• PROBLEM TO WORK ON
Locate each line in the records below that contains the string "what" and copy those lines. Case counts, so a match must use the same uppercase and lowercase letters.

═════ PROVIDED RECORDS

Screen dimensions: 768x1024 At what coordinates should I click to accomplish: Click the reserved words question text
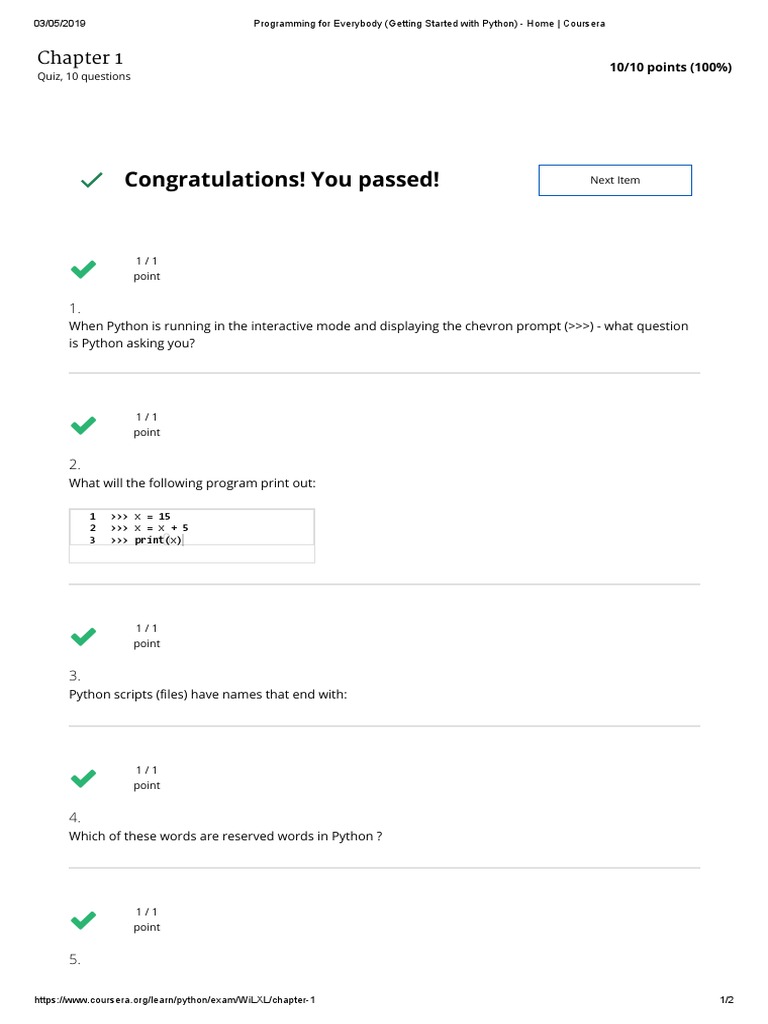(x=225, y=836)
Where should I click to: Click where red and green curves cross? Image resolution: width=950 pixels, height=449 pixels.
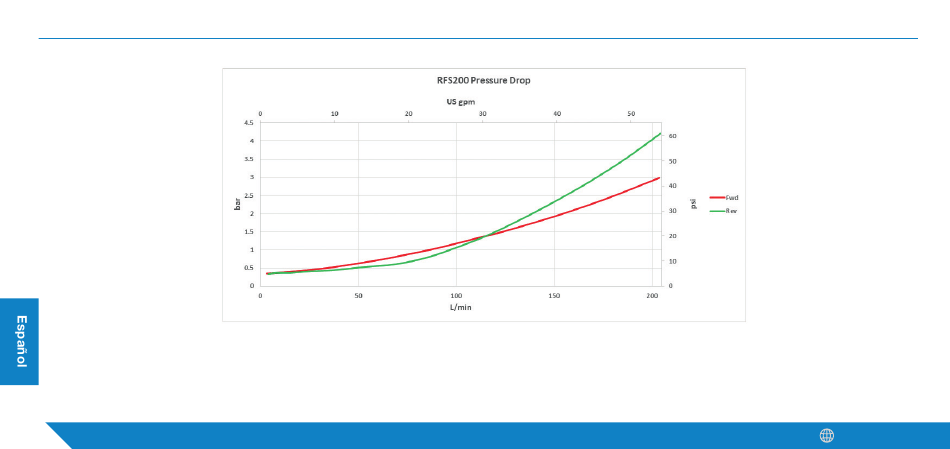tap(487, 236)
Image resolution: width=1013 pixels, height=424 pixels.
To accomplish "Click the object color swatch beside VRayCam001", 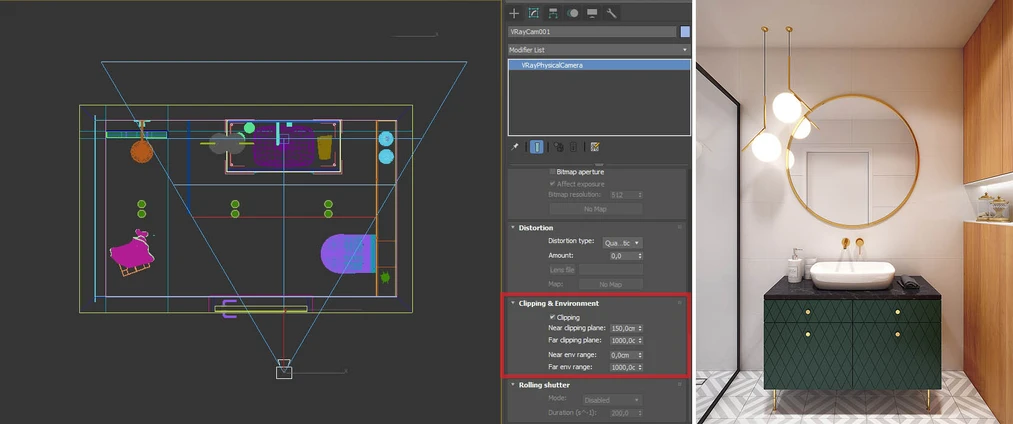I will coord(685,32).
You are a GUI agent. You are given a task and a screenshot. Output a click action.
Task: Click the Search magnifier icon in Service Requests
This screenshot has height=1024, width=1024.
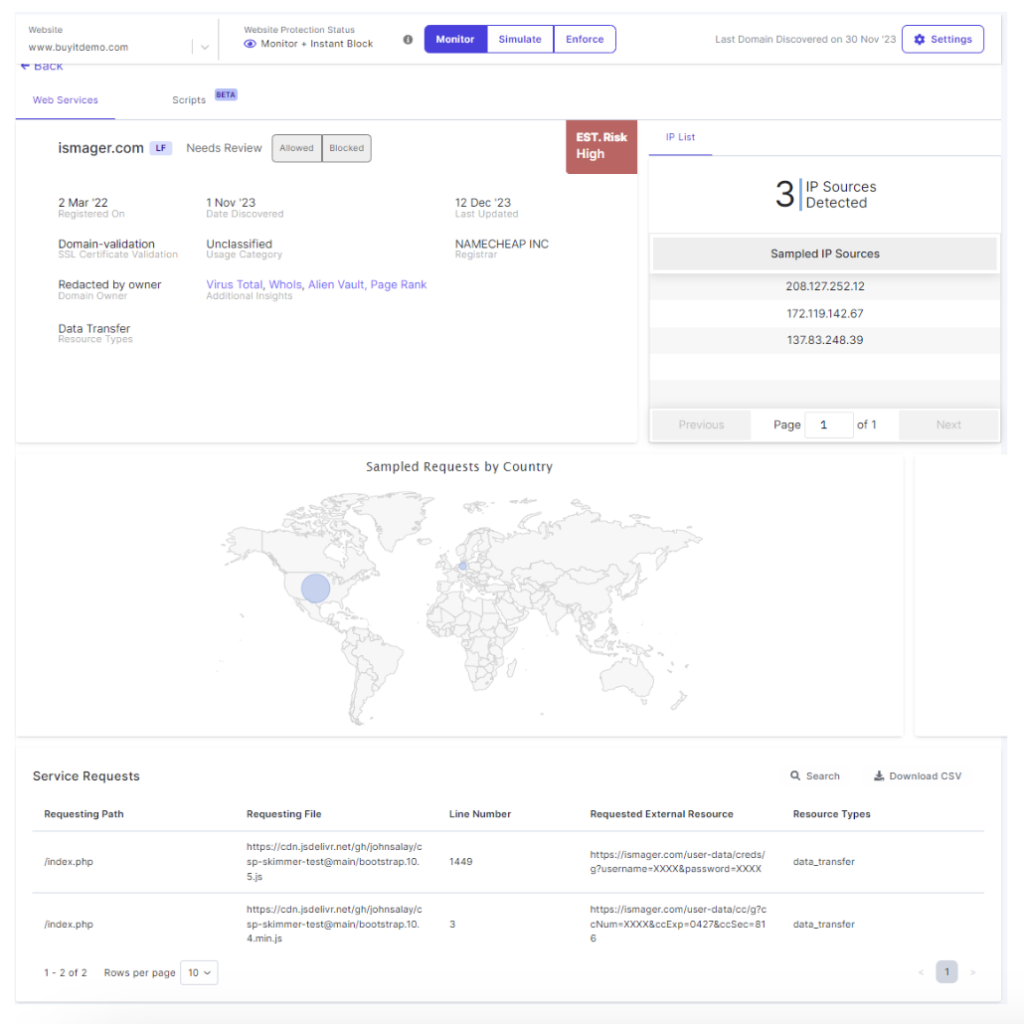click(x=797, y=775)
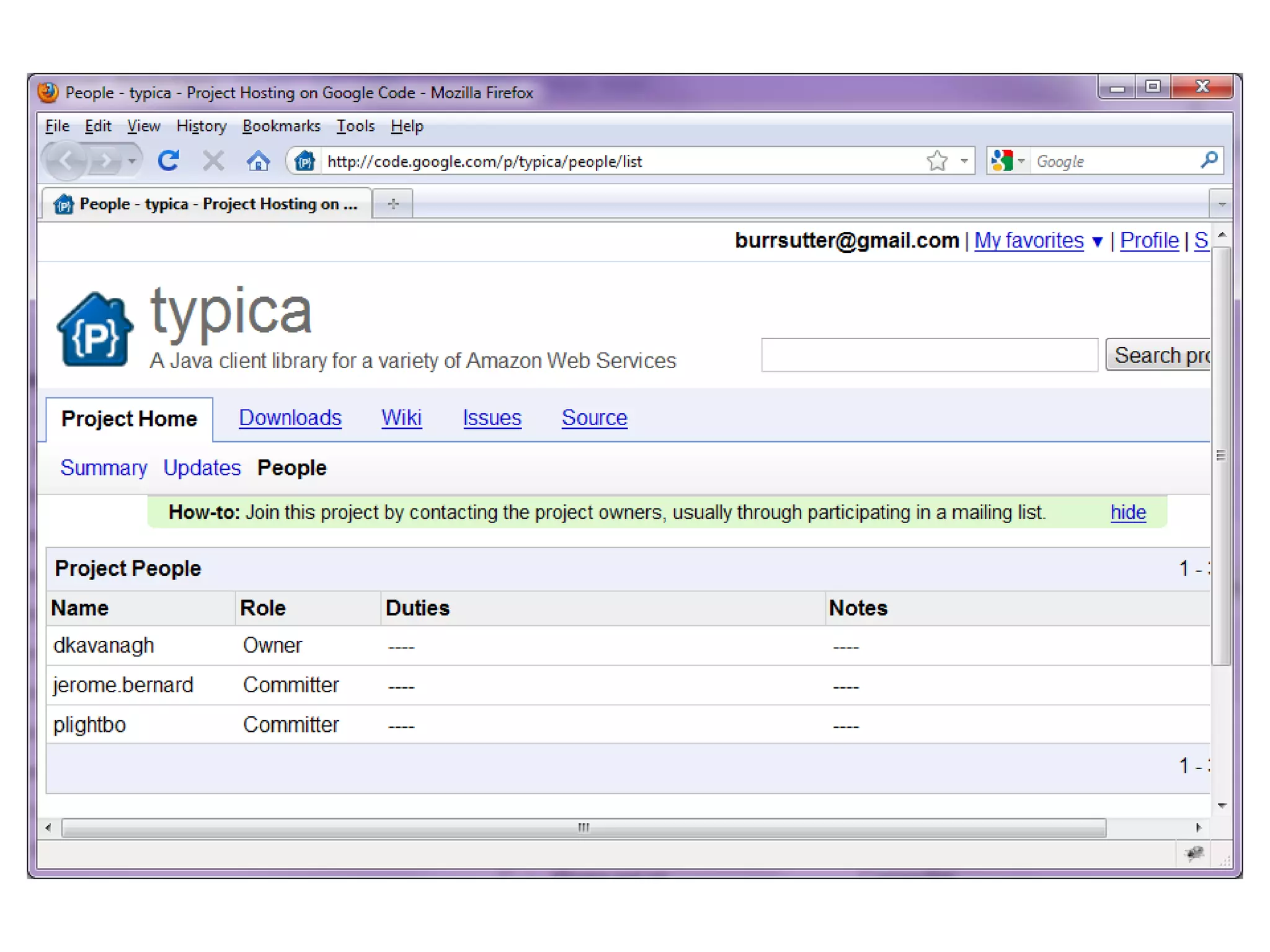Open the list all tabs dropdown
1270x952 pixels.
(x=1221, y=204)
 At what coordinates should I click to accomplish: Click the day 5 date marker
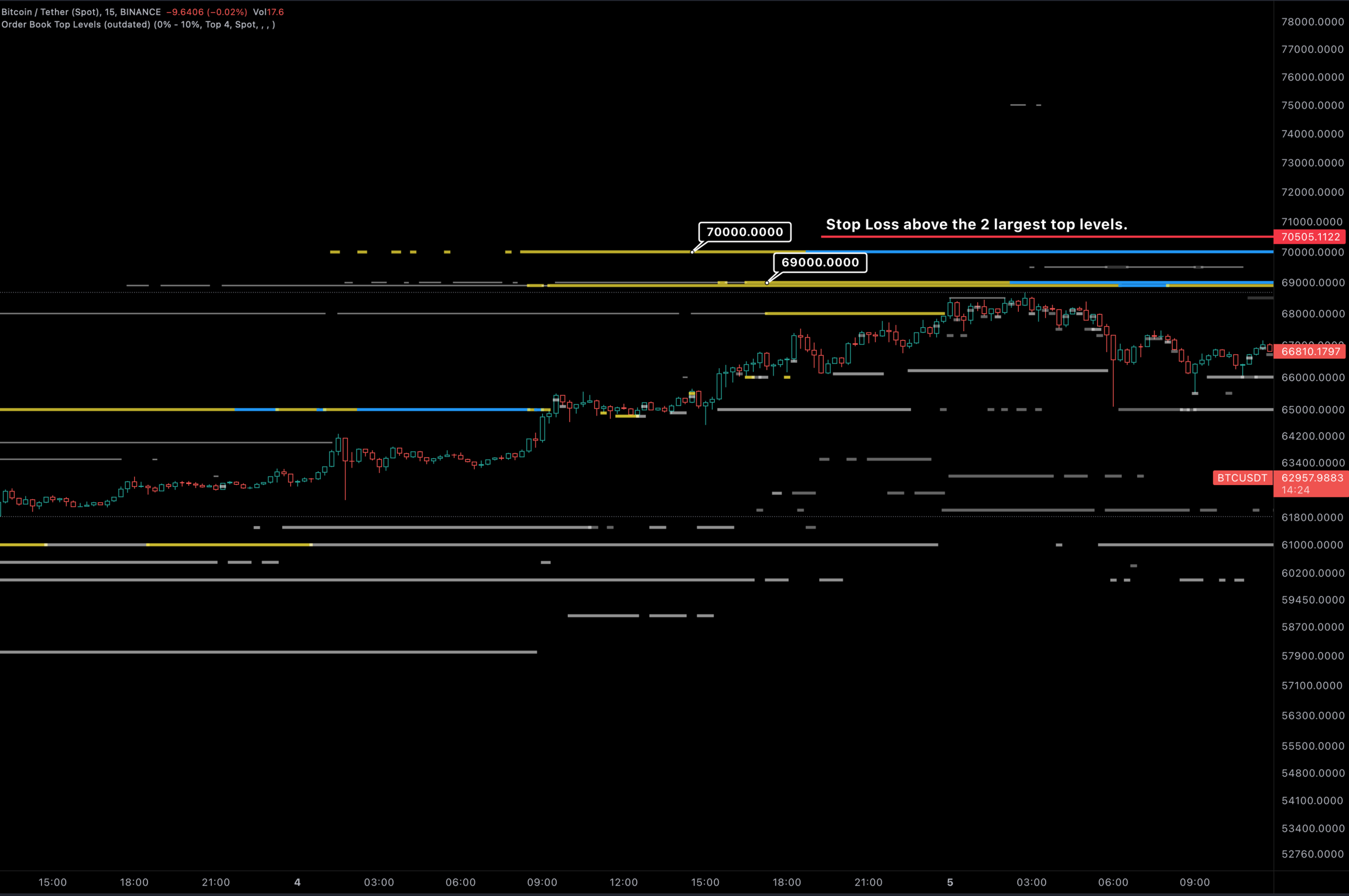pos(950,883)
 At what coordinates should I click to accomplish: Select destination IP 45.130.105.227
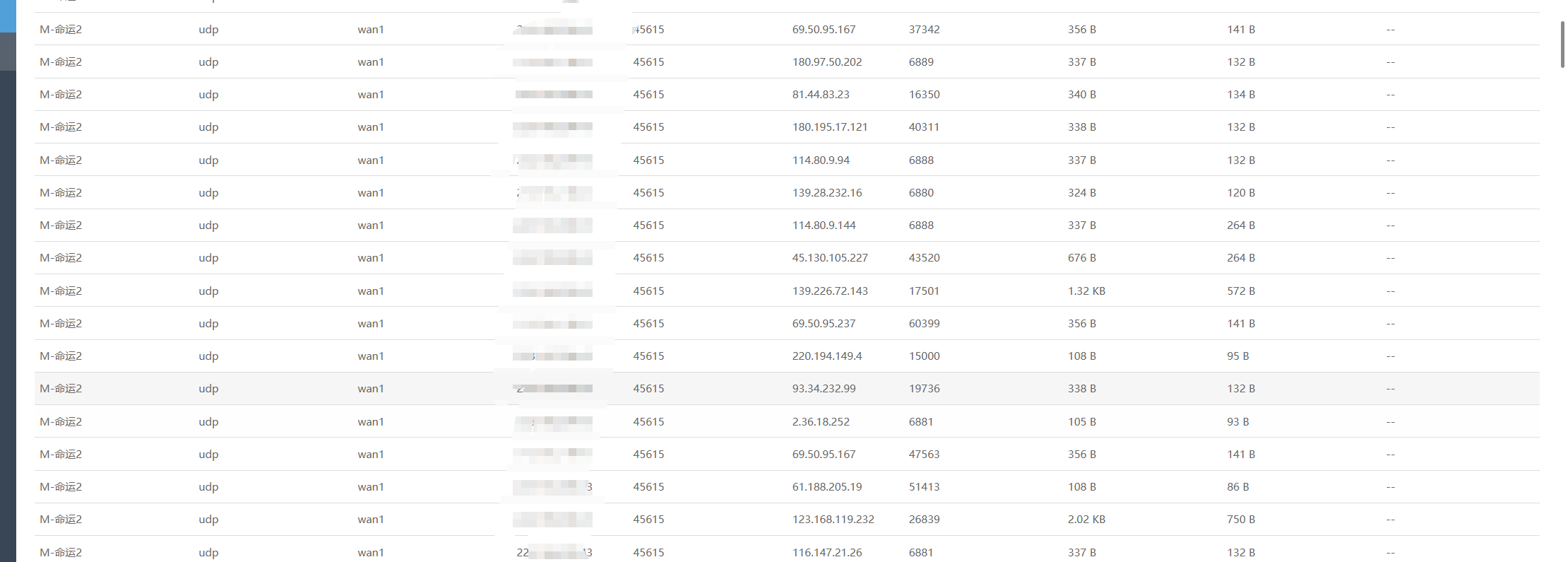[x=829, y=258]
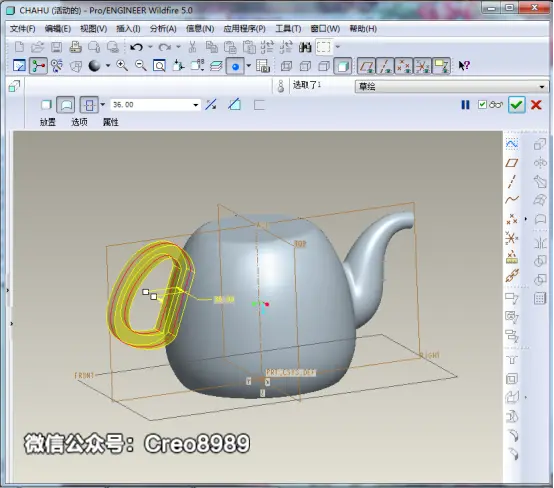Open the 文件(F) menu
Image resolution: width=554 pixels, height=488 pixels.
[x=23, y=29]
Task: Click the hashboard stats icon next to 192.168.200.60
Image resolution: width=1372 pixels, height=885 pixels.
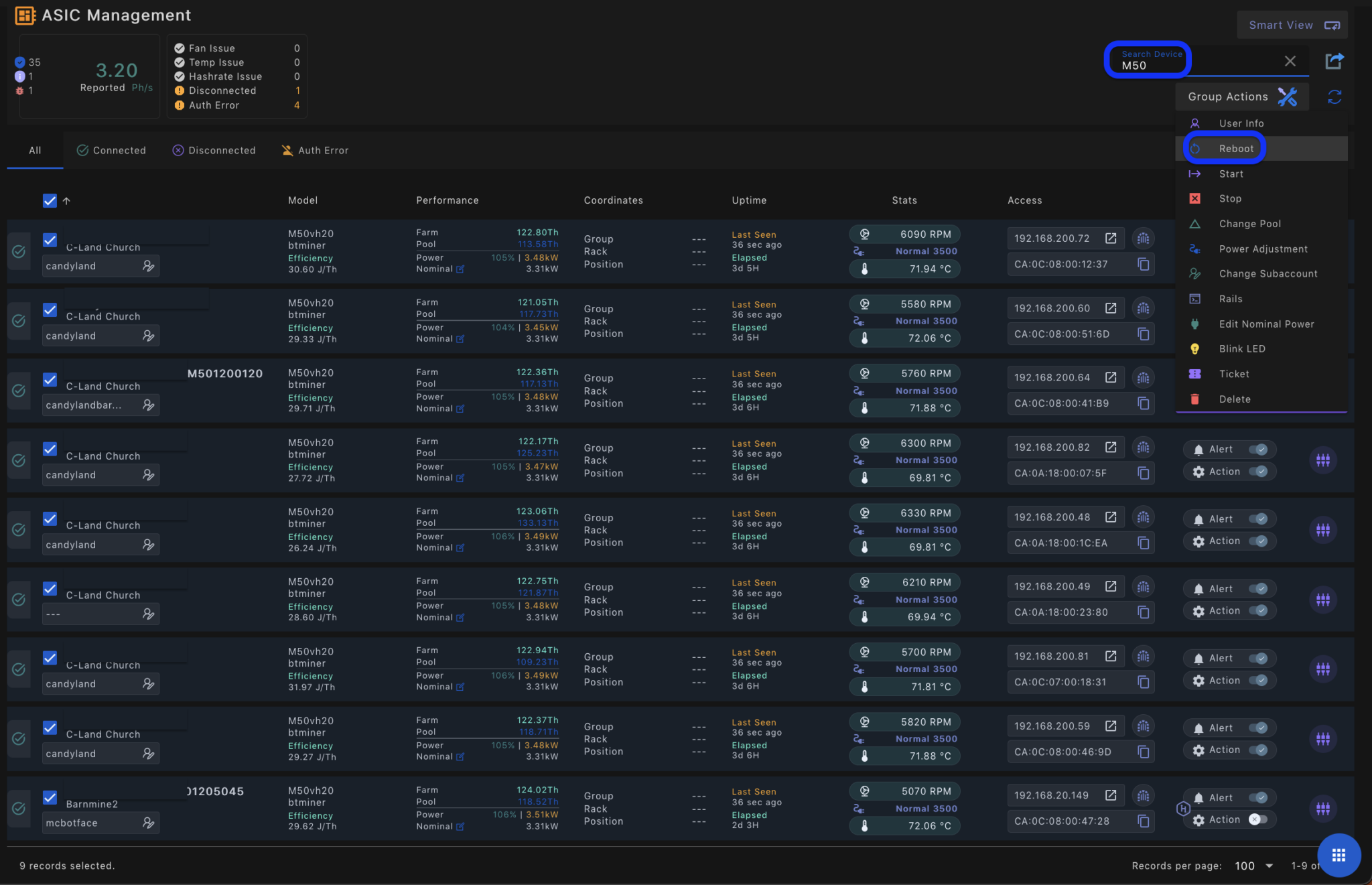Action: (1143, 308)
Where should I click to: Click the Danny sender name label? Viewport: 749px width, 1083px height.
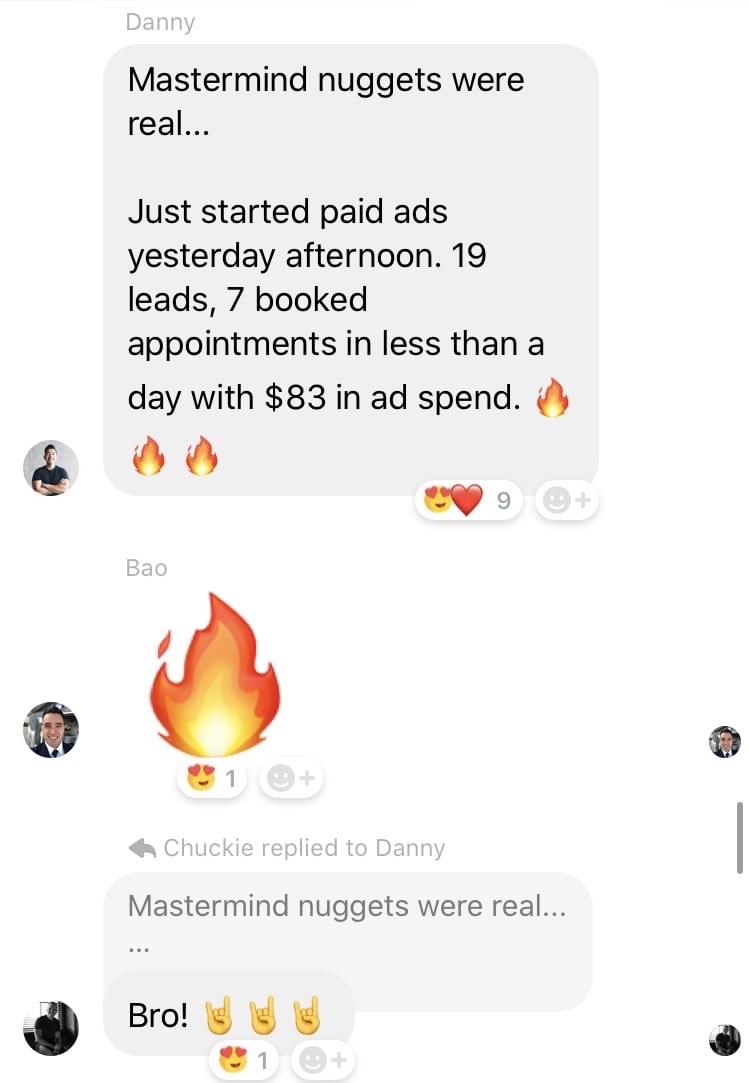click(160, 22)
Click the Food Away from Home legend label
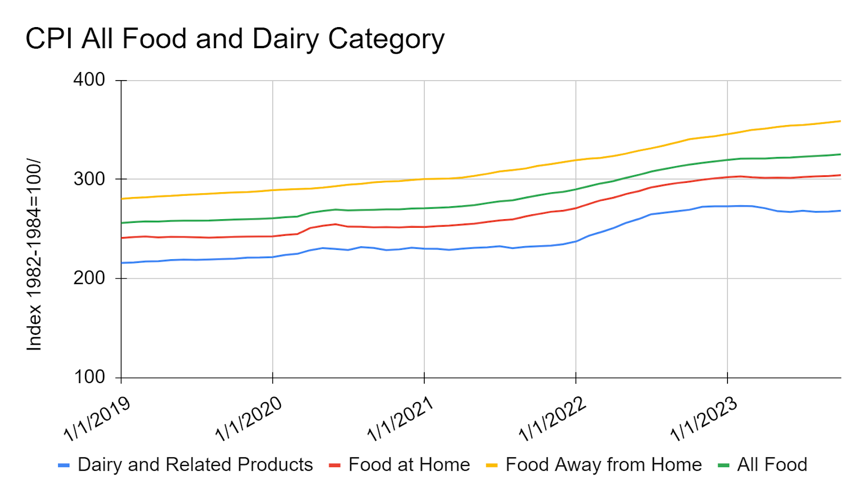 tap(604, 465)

══════════

• OUTPUT BELOW
Screen dimensions: 768x1024 At what coordinates should I click to accomplish: Click the reserved words question text
 At what coordinates should I click to accomplish: Click the day 5 date marker
 At what coordinates should I click to accomplish: Select destination IP 45.130.105.227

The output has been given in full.